*O QUE FAZER*.
a - Traduza para o inglês esta frase do texto sobre as comemorações do 25 de Abril: "Elas garantiram que, enquanto puderem, vão sempre celebrar a conquista da democracia no 25 de abril."
b - Escreva uma continuação do texto sobre as comemorações do 25 de Abril em Lisboa, começando logo após a última frase.

*TRECHO DO DOCUMENTO*.
As irmãs Maria Natália Morais, 82, e Idina Morais, 74, se aprontaram cedo para não perder os festejos na Avenida da Liberdade, em Lisboa, palco das principais comemorações do 25 de Abril. "Sabemos muito bem o que foi a ditadura salazarista. Vivemos naquele tempo e foi terrível", disse Natália. "Embora muita coisa esteja ruim hoje, é mil vezes melhor do que 50 anos atrás. Não quero que a ditadura volte jamais", complementou Idina. Elas garantiram que, enquanto puderem, vão sempre celebrar a conquista da democracia no 25 de abril.
Para a professora Helena Vicente, 61, os valores da democracia, como a liberdade, a igualdade e a solidariedade, são fundamentais para uma sociedade, e Portugal não pode jamais permitir retrocessos. "A extrema-direita me causa repulsa, porque em nada se identifica com o que conhecemos por democracia", assinalou. Portanto, acredita ela, é preciso que todos os portugueses reforcem a consciência sobre o quanto o 25 de Abril foi importante. O italiano Francesco Turko, 32, que viveu por nove anos em Goiânia (GO), endossou as palavras da professora. E ressaltou que faz questão de celebrar a Revolução dos Cravos, pois foi em 25 de abril de 1945 que a Itália pôs fim ao regime fascista de Mussolini. "É o nosso Dia da Liberdade", disse.
Tributo aos antepassados
Trabalhadora da área da saúde, Sônia Monteiro, 54, não desgrudou os olhos e os ouvidos dos diversos grupos que marcaram presença na Avenida da Liberdade. Na avaliação dela, era um alívio ver tanta gente empenhada em defender a democracia, sobretudo, diante dos mais de 1,1 milhão de votos recebidos na última eleição pelo partido de ultradireita. "É urgente enfrentar os movimentos antidemocráticos, que colocam as liberdades em risco. É de arrepiar o crescimento da extrema-direita", afirmou. Ela acrescentou que comemorar os 50 anos da Revolução dos Cravos é uma forma de homenagear seus antepassados, que lutaram pela volta das liberdades. "Muitos morreram para que pudéssemos estar aqui hoje. Temos de lutar sempre para preservar a democracia", reforçou.
O aposentado Carlos Lopes, 63, assinalou que a vitória sobre o fascismo que imperou na ditadura de António Salazar foi um ganho que deve ser preservado a todo custo. "Sabemos o que foi esse período. Sendo assim, temos de lutar contra todos os movimentos que tentam atacar a democracia", frisou. Ele reconheceu, porém, que é importante o país avançar em pontos como habitação, pois há falta de moradias dignas em Portugal, na saúde, na educação e na geração de empregos. Tudo isso, segundo ele, só será possível em um regime democrático e de liberdades.

*DADOS REGISTRADOS*.
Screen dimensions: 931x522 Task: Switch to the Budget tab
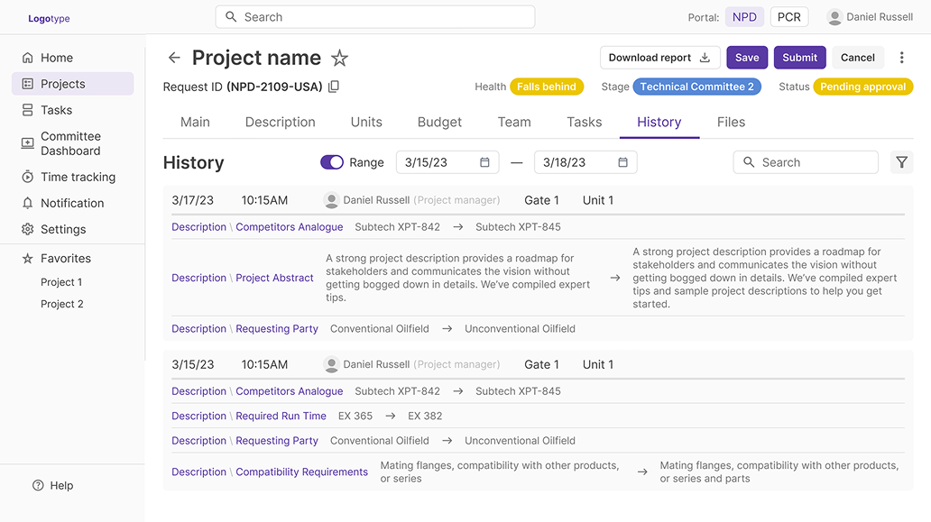(x=439, y=122)
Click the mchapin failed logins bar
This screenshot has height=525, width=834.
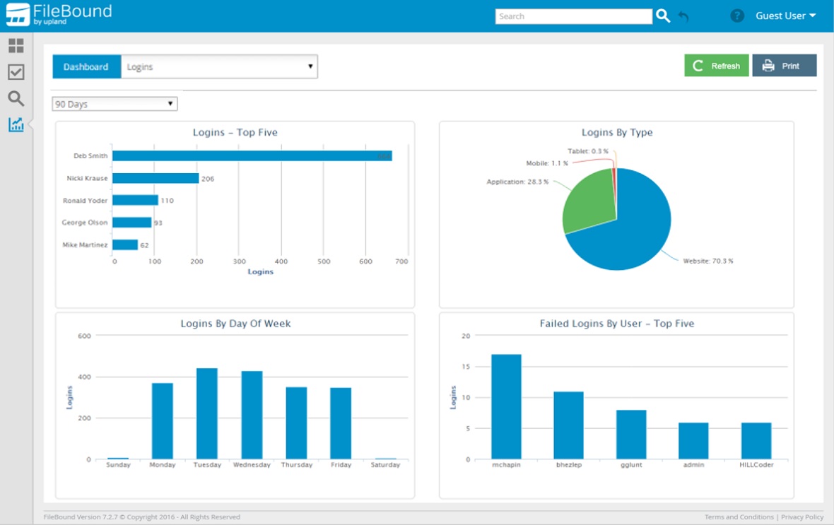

*RESPOSTAS EM ORDEM*.
a - They stated that, as long as they are able, they will always celebrate the achievement of democracy on April 25.

b -
Acompanhado da Juventude Socialista, o deputado Pedro Nuno Santos, secretário-geral do Partido Socialista (PS), assegurou que a multidão de portugueses que tomou as ruas de todas as cidades de Portugal tem a exata noção do valor da liberdade e da igualdade entre homens e mulheres. "O que vimos neste 25 de Abril foi uma grande demonstração do povo português de que não há regime melhor para se viver do que a democracia", enfatizou. Ele assegurou que os partidos comprometidos com as instituições democráticas vão derrotar a extrema-direita que teima em fincar raízes em território luso. "Esses radicais não têm soluções para os problemas das pessoas, nunca tiveram", acrescentou.
A grande presença de jovens nas manifestações, que foram muito pacíficas, teve um significado especial para as irmãs Maria Natália e Idina Morais. Elas sabem que o discurso conservador disseminado pela extrema-direita tem encontrado eco nesse público de menor idade. "Isso requer uma atenção muito especial, para que as futuras gerações não caiam nas garras dos radicais", assinalou Idina. O aposentado Carlos Lopes emendou: "Tudo passa por um bom sistema de educação. Quanto mais discernimento a pessoa tiver, menos suscetível ela ficará a discursos manipuladores e falsos".
Alerta ao perigo do saudosismo
As comemorações do 25 de Abril passaram também para o Parlamento, a casa da democracia. O presidente de Portugal, Marcelo Rebelo de Sousa, pediu que a população tenha humildade e inteligência para "sempre preferir a democracia, mesmo que imperfeita", a se render a ditaduras. "Uma democracia mais aberta a todos, mesmo àqueles que contestam essa mesma democracia", afirmou, numa referência aos extremistas de direita, que têm tentado desestabilizar as instituições. Ele destacou, porém, ser inevitável um novo impulso da democracia pelas novas gerações, "antes que fique saudosismo, nostalgia, mais do passado do que futuro". Só assim, acredita, será possível recriar um país mais justo e promissor.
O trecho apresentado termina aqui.